Risolto il giallo di via Deledda, «Ho sparato per scherzo»

Arrestato e posto ai domiciliari l'autore del ferimento del giovane ai Tamburi


TARANTO – Uno scherzo che poteva sfociare in tragedia alla base del ferimento dell'altra sera, ai Tamburi.

Risolto a tempo di record il giallo di via Deledda. Gli agenti della Squadra Mobile infatti, al termine di rapide indagini, nella tarda serata di mercoledì, hanno arrestato per lesioni aggravate il 24enne Paolo Intini, che ha ferito il ventinovenne Antonio D’Ippolito.

Intorno alle 18.30 di mercoledì un equipaggio della Squadra Volante è piombato all’ospedale “San Giuseppe Moscati” dopo che i medici del pronto soccorso avevano segnalato l’arrivo di un giovane ferito al torace da un colpo d’arma da fuoco.

Sul posto per i primi rilievi del caso anche gli investigatori della Squadra Mobile, diretti dal dottor Roberto Giuseppe Pititto, i quali nel corso delle indagini sono riusciti a far chiarezza sull’inquietante episodio.

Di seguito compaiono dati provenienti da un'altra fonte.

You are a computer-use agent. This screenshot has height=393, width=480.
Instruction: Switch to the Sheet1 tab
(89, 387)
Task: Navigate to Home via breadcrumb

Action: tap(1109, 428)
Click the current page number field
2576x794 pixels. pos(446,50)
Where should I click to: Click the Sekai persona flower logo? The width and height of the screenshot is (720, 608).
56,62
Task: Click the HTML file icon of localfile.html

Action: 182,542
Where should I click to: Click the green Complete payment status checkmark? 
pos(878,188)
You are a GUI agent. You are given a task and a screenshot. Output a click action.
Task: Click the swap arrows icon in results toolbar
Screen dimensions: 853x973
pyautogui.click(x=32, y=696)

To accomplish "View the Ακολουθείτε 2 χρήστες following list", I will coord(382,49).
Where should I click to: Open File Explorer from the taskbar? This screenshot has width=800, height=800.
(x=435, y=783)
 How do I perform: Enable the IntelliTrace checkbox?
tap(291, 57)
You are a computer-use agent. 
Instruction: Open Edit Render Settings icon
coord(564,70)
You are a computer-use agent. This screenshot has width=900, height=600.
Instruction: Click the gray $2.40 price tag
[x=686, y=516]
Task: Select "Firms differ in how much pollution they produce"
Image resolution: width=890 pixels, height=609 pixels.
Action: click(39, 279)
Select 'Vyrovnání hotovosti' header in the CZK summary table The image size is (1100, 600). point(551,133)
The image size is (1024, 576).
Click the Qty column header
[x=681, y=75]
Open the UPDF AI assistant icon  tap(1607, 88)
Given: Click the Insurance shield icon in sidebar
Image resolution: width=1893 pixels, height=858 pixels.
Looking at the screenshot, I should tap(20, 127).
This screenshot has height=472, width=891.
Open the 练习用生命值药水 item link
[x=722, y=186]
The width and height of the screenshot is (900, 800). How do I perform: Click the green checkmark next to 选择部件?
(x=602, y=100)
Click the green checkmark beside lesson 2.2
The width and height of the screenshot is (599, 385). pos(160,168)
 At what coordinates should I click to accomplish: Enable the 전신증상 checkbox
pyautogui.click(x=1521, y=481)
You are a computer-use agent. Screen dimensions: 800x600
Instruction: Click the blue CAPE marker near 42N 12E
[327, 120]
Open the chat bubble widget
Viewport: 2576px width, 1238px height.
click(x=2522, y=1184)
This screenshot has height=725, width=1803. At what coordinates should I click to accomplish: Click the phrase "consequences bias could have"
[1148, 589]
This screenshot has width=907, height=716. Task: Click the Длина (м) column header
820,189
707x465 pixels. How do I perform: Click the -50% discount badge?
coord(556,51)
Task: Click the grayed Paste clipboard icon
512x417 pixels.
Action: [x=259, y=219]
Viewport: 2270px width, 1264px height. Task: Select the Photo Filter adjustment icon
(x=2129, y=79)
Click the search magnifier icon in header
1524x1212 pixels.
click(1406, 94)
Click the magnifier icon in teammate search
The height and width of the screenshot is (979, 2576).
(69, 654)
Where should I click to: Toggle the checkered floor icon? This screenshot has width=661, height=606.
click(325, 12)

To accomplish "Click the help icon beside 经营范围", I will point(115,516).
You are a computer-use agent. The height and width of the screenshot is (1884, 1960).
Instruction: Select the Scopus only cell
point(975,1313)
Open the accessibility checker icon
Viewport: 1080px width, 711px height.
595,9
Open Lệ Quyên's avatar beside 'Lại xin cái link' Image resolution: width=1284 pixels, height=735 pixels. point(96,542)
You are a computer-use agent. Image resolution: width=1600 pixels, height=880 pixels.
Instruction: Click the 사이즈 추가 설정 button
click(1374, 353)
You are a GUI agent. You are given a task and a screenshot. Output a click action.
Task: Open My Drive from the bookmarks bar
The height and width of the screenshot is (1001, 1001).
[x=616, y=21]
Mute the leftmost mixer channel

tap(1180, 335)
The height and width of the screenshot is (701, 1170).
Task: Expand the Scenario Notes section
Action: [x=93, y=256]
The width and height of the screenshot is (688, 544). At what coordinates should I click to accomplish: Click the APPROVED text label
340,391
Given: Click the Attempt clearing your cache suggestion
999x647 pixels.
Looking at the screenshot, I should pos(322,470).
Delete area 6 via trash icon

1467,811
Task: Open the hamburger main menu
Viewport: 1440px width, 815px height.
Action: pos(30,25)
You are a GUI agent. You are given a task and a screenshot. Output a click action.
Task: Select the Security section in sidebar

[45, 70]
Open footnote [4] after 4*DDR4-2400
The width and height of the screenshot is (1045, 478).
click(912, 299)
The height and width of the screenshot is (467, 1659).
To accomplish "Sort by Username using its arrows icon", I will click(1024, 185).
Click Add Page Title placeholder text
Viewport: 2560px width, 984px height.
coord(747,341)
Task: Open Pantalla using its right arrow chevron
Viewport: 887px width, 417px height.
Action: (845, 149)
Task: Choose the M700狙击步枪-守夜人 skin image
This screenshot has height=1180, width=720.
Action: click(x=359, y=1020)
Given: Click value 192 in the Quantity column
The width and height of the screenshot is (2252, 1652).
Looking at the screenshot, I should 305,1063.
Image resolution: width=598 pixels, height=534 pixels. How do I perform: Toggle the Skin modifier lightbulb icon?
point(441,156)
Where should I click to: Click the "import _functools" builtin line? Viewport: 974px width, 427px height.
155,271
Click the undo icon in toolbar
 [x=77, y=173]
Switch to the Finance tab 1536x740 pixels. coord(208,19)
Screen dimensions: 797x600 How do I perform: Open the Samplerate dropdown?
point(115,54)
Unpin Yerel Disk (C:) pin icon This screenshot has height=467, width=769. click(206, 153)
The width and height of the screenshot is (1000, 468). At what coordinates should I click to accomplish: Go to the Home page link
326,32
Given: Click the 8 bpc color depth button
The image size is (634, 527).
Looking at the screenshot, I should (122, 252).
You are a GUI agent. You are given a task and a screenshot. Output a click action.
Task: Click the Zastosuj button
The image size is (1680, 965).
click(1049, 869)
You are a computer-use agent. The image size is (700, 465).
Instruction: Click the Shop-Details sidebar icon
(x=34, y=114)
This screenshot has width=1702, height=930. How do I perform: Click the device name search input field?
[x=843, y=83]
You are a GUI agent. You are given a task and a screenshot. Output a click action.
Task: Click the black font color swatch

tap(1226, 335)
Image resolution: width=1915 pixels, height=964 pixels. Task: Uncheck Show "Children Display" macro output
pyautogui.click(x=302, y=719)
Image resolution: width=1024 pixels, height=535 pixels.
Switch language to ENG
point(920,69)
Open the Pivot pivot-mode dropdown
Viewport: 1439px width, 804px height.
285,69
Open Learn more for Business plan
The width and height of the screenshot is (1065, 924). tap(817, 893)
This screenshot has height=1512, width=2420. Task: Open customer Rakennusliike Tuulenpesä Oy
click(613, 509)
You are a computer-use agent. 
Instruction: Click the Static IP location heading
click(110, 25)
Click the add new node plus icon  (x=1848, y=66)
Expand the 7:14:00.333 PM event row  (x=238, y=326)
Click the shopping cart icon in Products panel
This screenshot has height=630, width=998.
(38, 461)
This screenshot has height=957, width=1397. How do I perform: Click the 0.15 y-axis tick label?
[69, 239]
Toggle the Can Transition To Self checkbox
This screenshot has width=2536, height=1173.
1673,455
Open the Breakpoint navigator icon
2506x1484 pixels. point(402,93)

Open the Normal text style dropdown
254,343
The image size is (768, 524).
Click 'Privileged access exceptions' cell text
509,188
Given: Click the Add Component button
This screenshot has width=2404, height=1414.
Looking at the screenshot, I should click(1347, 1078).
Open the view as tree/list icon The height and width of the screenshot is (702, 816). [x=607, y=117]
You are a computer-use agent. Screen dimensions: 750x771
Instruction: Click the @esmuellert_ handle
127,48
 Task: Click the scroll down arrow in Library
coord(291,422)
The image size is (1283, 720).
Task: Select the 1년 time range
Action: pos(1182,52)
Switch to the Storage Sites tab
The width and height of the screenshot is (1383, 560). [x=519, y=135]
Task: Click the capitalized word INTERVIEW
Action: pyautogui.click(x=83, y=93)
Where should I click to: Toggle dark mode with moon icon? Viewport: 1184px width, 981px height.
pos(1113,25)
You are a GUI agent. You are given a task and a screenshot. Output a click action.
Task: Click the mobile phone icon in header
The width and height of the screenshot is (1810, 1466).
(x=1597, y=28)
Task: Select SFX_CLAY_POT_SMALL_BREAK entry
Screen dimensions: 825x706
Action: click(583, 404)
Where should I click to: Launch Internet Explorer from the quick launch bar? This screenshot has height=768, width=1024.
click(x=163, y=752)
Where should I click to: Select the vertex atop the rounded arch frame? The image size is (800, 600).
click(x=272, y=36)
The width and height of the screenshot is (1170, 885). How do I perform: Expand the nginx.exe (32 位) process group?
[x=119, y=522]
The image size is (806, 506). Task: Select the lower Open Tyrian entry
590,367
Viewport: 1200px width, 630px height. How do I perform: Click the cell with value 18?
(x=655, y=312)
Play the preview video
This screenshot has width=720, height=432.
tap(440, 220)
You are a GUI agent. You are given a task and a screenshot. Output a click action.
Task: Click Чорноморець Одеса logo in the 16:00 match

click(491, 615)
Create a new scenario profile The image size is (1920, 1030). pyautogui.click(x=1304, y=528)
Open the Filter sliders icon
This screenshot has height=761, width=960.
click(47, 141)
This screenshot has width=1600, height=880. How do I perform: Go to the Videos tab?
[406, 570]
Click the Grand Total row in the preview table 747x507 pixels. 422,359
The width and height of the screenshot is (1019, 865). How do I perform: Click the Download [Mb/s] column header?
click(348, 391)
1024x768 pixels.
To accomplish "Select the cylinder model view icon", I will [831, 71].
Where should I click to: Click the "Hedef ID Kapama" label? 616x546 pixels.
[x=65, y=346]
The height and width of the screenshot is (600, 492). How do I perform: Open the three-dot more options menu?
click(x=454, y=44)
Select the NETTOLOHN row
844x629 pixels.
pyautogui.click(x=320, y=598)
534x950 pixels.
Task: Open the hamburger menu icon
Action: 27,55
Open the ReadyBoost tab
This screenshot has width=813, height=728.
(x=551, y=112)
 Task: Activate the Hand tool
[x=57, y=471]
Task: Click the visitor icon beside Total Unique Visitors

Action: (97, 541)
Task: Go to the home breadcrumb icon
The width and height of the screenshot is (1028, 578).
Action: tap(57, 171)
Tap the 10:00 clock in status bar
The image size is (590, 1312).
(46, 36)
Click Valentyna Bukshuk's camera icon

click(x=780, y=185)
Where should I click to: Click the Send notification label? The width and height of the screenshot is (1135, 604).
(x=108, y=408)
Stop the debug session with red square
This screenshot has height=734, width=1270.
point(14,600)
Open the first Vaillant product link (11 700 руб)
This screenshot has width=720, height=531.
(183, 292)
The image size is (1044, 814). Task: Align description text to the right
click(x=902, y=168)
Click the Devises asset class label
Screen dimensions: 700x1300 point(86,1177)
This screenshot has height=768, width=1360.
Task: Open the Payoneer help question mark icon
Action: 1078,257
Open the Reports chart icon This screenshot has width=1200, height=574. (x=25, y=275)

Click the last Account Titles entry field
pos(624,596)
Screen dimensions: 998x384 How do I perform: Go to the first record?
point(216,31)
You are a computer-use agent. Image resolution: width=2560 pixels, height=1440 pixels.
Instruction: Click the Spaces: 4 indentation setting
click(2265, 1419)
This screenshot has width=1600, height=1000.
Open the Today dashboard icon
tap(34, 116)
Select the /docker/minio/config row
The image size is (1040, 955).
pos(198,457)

Gli agenti in borghese della Questura hanno individuato subito il responsabile della pericolosa bravata. Paolo Intini, che conosceva
il ferito, dopo essersi affacciato al balcone dell’appartamento che è situato al quinto piano di uno stabile di via Grazia Deledda, usando in maniera maldestra un fucile ad aria compressa, aveva colpito in maniera del tutto fortuita D’Ippolito che era in strada e stava attendendo che arrivasse un suo amico.

Il ferito accompagnato da un amico all’ospedale “San Giuseppe Moscati” dopo le prime cure, è stato trasferito al Ss. Annunziata”.

Non è in gravi condizioni. Intini è stato dichiarato in arresto e su disposizione del Sostituto Procuratore di turno posto ai “domiciliari”. Il fucile ad aria compressa, un Dragon marca “Norica” calibro 4.5, in libera vendita e regolarmente detenuto dal padre dell’arrestato
è stato posto sotto sequestro. Antonio D’Ippolito ferito al torace dai pallini sparati con l’arma ad aria compressa guarirà in un mese.